▶ **DIRECTIONS FOR THIS TASK**:
Can you put these records into a numbered list, leaving out any blank lines?

▶ **SUPPLIED ENTRIES**:
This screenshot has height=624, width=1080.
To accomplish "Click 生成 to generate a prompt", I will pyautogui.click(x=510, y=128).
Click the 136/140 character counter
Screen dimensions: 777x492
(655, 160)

▶ **SOLUTION FOR THIS PROBLEM**:
1. This screenshot has height=624, width=1080.
2. To accomplish "Click 生成 to generate a prompt", I will pyautogui.click(x=510, y=128).
3. Click the 136/140 character counter
4. Screen dimensions: 777x492
5. (655, 160)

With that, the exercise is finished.